Николай Болдырев - Жертвоприношение Андрея Тарковского
По Штайнеру, в полном соответствии с легендой о древнеиндийском Пурушу, Бог принес себя в жертву: "В бесконечной любви Он отдал сам Себя, излил Себя в многообразие вещей..." И вот человек может возвратно "творчески освободить Его". Все это было очень близко Тарковскому, который, подобно Альберту Швейцеру, чувствовал в жертвенности важнейшее звено в устройстве мироздания. Один из способов для человека пробудить себя к духовной жизни (реанимировать атрофированную "половину твоего существа") - жертвенность. В немецком издании "Запечатленного времени": "Говоря строго и по большому счету, человек, не чувствующий в себе хотя бы в самой скромной мере способности
пожертвовать собой во имя другого или во имя дела, перестает быть человеком. Он обменивает свою жизнь на существование механически функционирующего робота... Разумеется, мне известно, что сегодня мысли о жертве весьма далеки от популярности - едва ли у кого возникает желание пожертвовать собой за другого или за что-то. Решающими, однако, остаются неумолимые последствия такого поведения: потеря индивидуальности ради еще более ярко выраженного эгоцентризма, определяющего не только межличностные отношения, но и взаимодействия целых групп населения в их совместной жизни. Но главным образом это потеря последней, еще остающейся у нас возможности вернуться к духовному развитию вместо материального "прогресса" и тем самым вновь сделать возможным достойное существование".
Один из путей "самопожертвования" - жертвование частью плотских интересов ради того, чтобы освободившаяся энергия обратилась к реанимации духовных импульсов.

## Задание A
Воспроизведите без изменений строки записей, начиная со строки, в которой есть "Task: Click line number 6 in the gutter", и заканчивая строкой, в которой есть "This screenshot has width=520, height=390.". Изображения в ответ не включайте.
Текст и записи никак не связаны между собой.

## Исходные данные

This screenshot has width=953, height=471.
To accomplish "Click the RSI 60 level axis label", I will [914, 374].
--
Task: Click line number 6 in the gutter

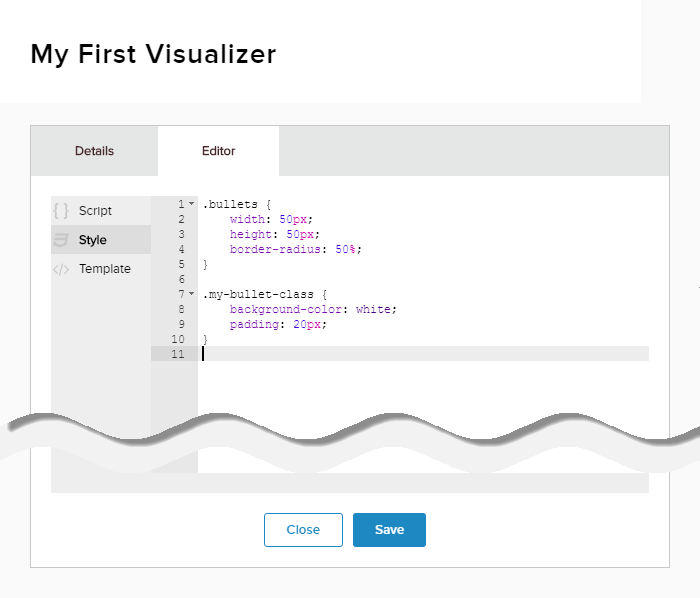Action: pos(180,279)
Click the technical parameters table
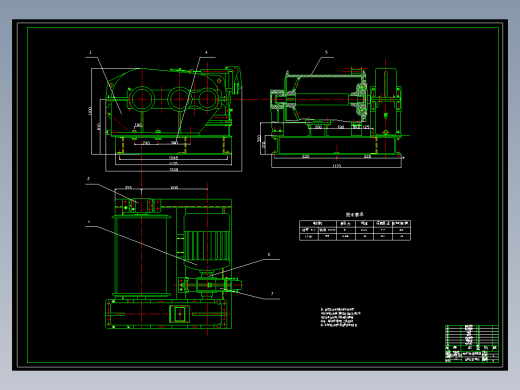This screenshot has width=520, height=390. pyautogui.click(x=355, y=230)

## Задание B
С кем сравнивается Тарковский в отрывке о жертвоприношении, когда речь идет о жертвенности как важнейшем звене в устройстве мироздания?

## Ответ A
Task: Click line number 6 in the gutter

Action: pos(180,279)
Click the technical parameters table
This screenshot has width=520, height=390. pyautogui.click(x=355, y=230)

## Ответ B
С Альбертом Швейцером.